Clear Groupwise user password on restored system

I work for a prosecutors office. I have tape backups going back years. Our office policy does not require that we be able to search thru old mailbox's of users that left years ago and whose user object was deleted years ago but a defense attorney has gone to the court and is requesting this information now. I created a test server in a test tree and restored the directory structure from tape to this server. I can start the po agent on the test server and open up a users mailbox, who was deleted years ago... if they never created a groupwise password. The test server is not connected to our production network. Is there a way to change the groupwise password with out connecting to or installing a replica of our production eDirectory on the test server? It's frustrating because it's very simple to get to the point where I can read an old users mailbox, but only if they never had a password.
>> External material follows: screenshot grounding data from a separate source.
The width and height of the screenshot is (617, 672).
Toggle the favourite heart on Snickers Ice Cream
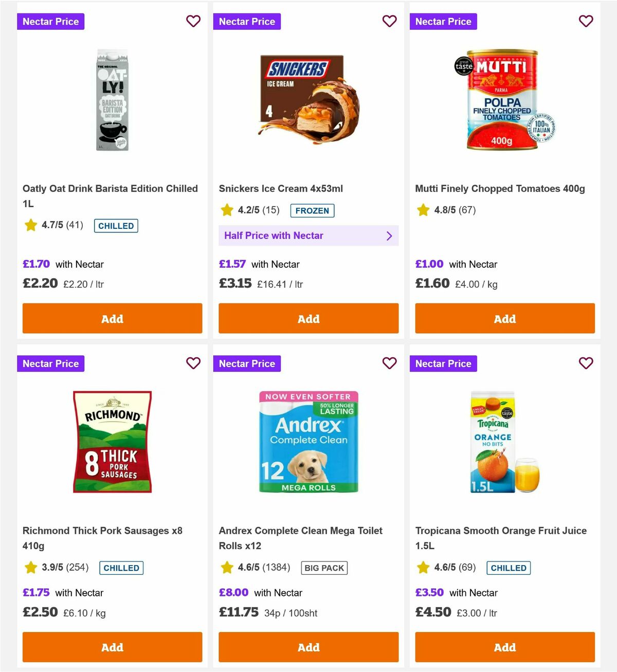click(389, 21)
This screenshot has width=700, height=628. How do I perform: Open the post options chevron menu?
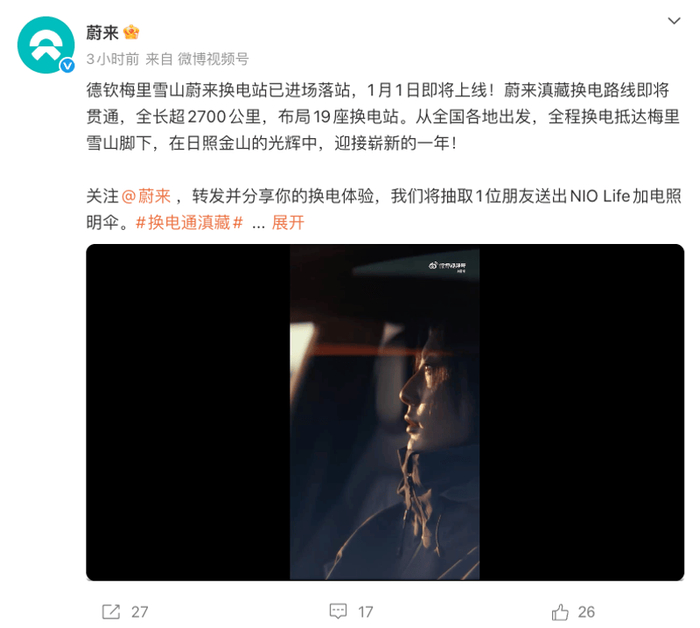click(x=673, y=21)
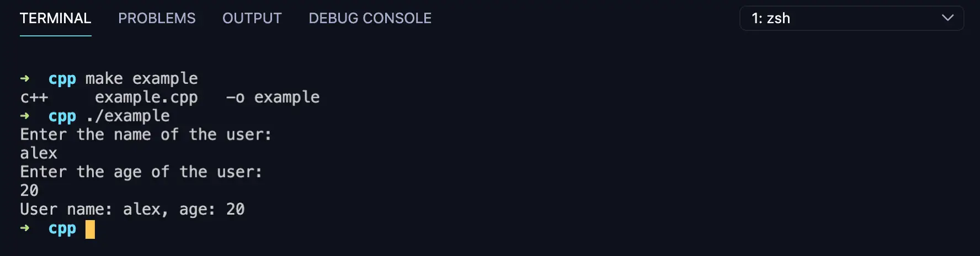The width and height of the screenshot is (980, 256).
Task: Click the 'make example' command text
Action: point(141,79)
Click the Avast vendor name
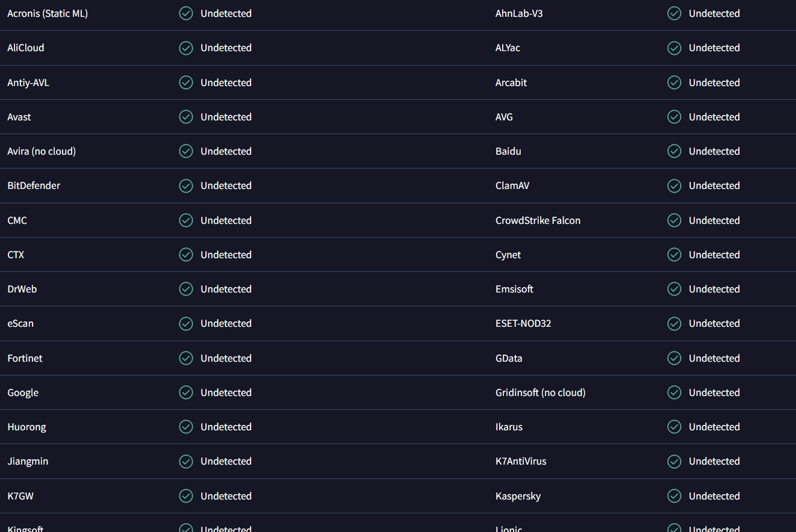The width and height of the screenshot is (796, 532). click(19, 117)
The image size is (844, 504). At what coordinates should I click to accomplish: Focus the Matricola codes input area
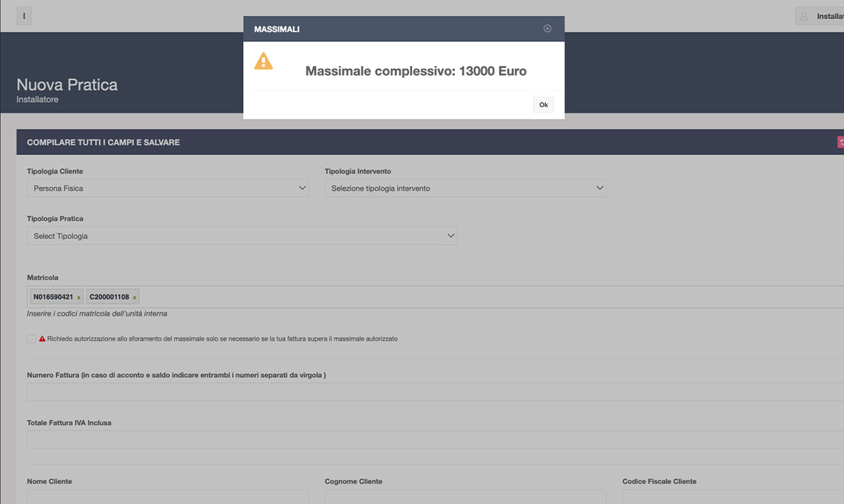coord(487,297)
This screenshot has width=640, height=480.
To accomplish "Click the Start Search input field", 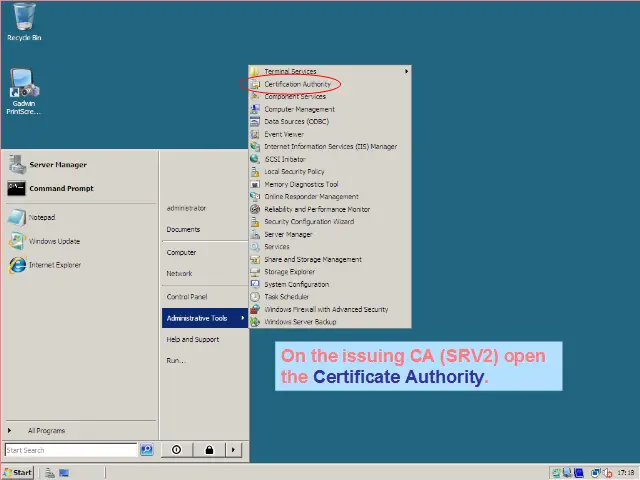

I wish there was a utility or command that could clear the password when just the groupwise directory structure was available.
  • dgonnse;2272863 wrote:
    .. The test server is not connected to our production network. Is there a way to change the groupwise password with out connecting to or installing a replica of our production eDirectory on the test server?.


    If you get the Domain/MTA running in that environment you should be able to graft the GroupWise system and objects into your test tree (via ConsoleOne). Then you should be able to manage the restored GroupWise system and be able to send a password reset for the account to the POA.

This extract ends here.